For Click, this is the typed_settings.cli_click.ClickHandler. The easiest way to extend its capabilities is by passing a dict to it that maps types to specialized handler functions. The typed_settings.cli_click.DEFAULT_TYPES contain handlers for datetimes and enums.

Note

The ClickHandler supports so many common types that it was quite hard to come up with an example that makes at least some sense …;-)).

The following example is split into several smaller parts to make it easier to describe what’s going on. At the end, you’ll find the complete example in a single box.

Let’s assume you want to add support for a special dataclass that represents an RGB color and that you want to use a single command line option for it (like --color R G B).

import attrs
import dataclasses

@dataclasses.dataclass
class RGB:
    r: int = 0
    g: int = 0
    b: int = 0


@ts.settings
class Settings:
    color: RGB = RGB(0, 0, 0)

Note

If we used attrs instead of dataclasses here, Typed Settings would automatically generate three options --color-r, --color-g, and --color-b.

Since we want to create an instance of RGB from a tuple, we need to register a custom converter for it:

converter = ts.default_converter()
converter.register_structure_hook(
    RGB, lambda val, cls: val if isinstance(val, RGB) else cls(*val)
)

Next, we need to create a type handler function (see the TypeHandlerFunc protocol) for our dataclass. It must take a type, a default value and a flag that indicates whether the type was originally wrapped with typing.Optional. It must return a dictionary with keyword arguments for click.option().

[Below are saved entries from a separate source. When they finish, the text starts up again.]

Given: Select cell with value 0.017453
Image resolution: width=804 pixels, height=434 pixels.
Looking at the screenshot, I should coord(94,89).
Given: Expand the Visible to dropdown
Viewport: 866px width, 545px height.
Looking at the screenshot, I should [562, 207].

For our use case, we need an int option that takes exactly three arguments and has the metavar R G B. If (and only if) there is a default value for our option, we want to use it.

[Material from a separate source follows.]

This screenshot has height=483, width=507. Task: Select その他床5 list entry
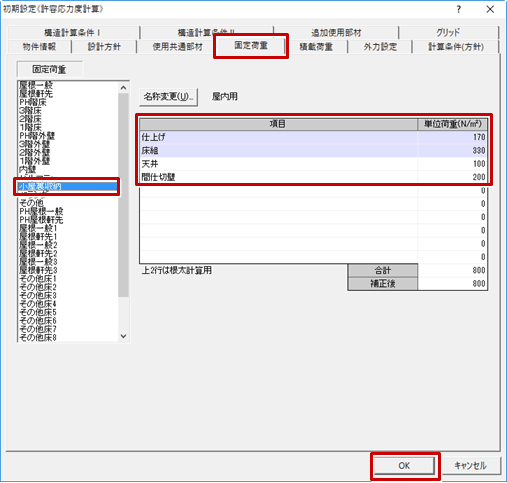(38, 313)
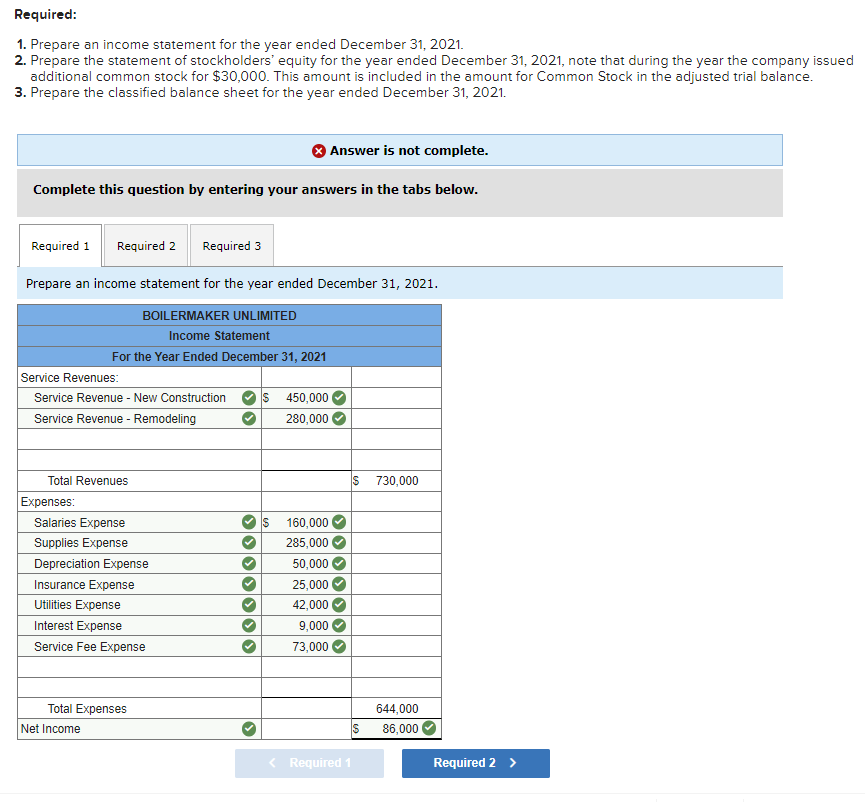Image resolution: width=865 pixels, height=802 pixels.
Task: Click the checkmark beside Depreciation Expense
Action: pyautogui.click(x=248, y=563)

from typed_settings.cli_utils import Default, StrDict

def handle_rgb(_type: type, default: Default, is_optional: bool) -> StrDict:
    type_info = {
        "type": int,
        "nargs": 3,
        "metavar": "R G B",
    }
    if default:
        type_info["default"] = dataclasses.astuple(default)
    elif is_optional:
        type_info["default"] = None
    return type_info

We can now create a ClickHandler and configure it with a dict of our type handlers.

type_dict = {
    **ts.cli_click.DEFAULT_TYPES,
    RGB: handle_rgb,
}
type_handler = ts.cli_click.ClickHandler(type_dict)

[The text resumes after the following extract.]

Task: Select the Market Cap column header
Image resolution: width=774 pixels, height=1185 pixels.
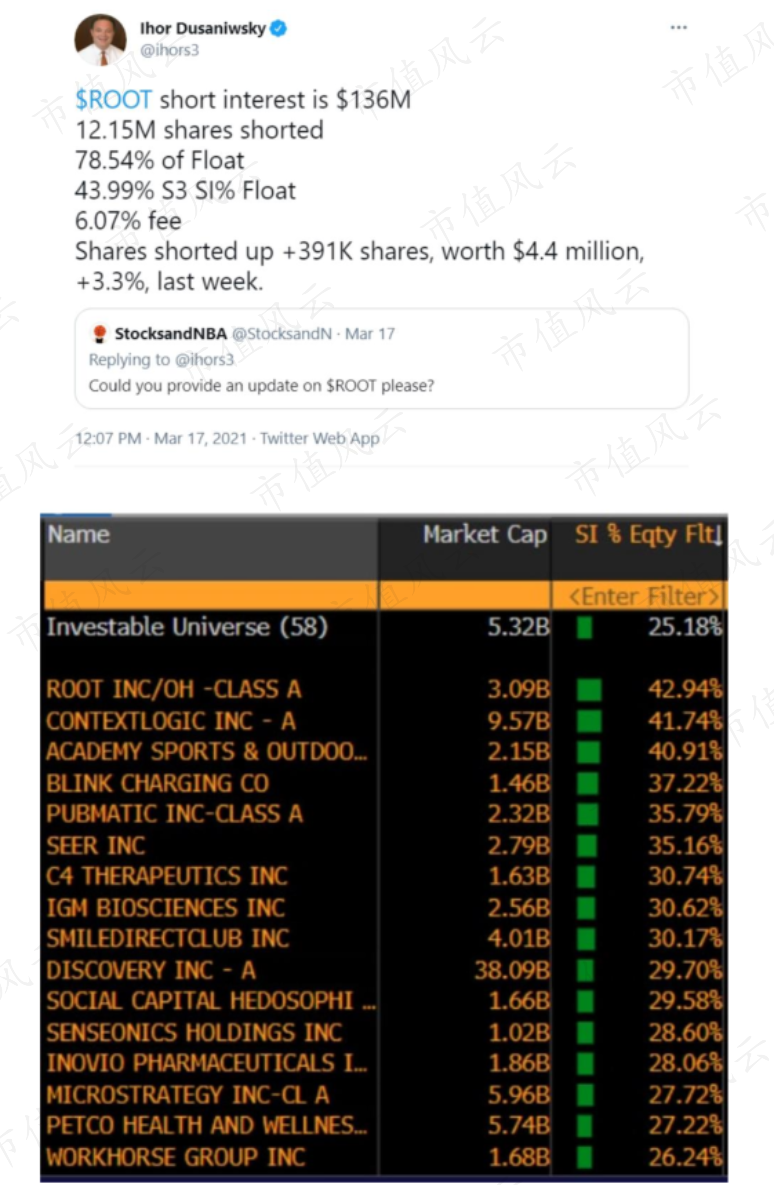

Finally, we pass that handler to TypeArgsMaker and this in turn to click_options():

@click.command()
@ts.click_options(
    Settings,
    "example",
    converter=converter,
    type_args_maker=ts.cli_utils.TypeArgsMaker(type_handler),
)
def cli(settings: Settings):
    print(settings)

Full example

example.py
import dataclasses

import attrs
import click
import typed_settings as ts
from typed_settings.cli_utils import Default, StrDict


@dataclasses.dataclass
class RGB:
    r: int = 0
    g: int = 0
    b: int = 0


@ts.settings
class Settings:
    color: RGB = RGB(0, 0, 0)


converter = ts.default_converter()
converter.register_structure_hook(
    RGB, lambda val, cls: val if isinstance(val, RGB) else cls(*val)
)

def handle_rgb(_type: type, default: Default, is_optional: bool) -> StrDict:
    type_info = {
        "type": int,
        "nargs": 3,
        "metavar": "R G B",
    }
    if default:
        type_info["default"] = dataclasses.astuple(default)
    elif is_optional:
        type_info["default"] = None
    return type_info


type_dict = {
    **ts.cli_click.DEFAULT_TYPES,
    RGB: handle_rgb,
}
type_handler = ts.cli_click.ClickHandler(type_dict)


@click.command()
@ts.click_options(
    Settings,
    "example",
    converter=converter,
    type_args_maker=ts.cli_utils.TypeArgsMaker(type_handler),
)
def cli(settings: Settings):
    print(settings)


if __name__ == "__main__":
    cli()
$ # Check if our metavar and default value is used:
$ python example.py --help
Usage: example.py [OPTIONS]

Options:
  --color R G B  [default: 0, 0, 0]
  --help         Show this message and exit.
$ # Try passing our own color:
$ python example.py --color 23 42 7
Settings(color=RGB(r=23, g=42, b=7))

This sounds a bit involved and it is in fact a bit involved, but this mechanism gives you the freedom to modify all behavior to your needs.

If adding a simple type handler is not enough, you can extend the ClickHandler (or create a new one) and – if that is not enough – event the TypeArgsMaker.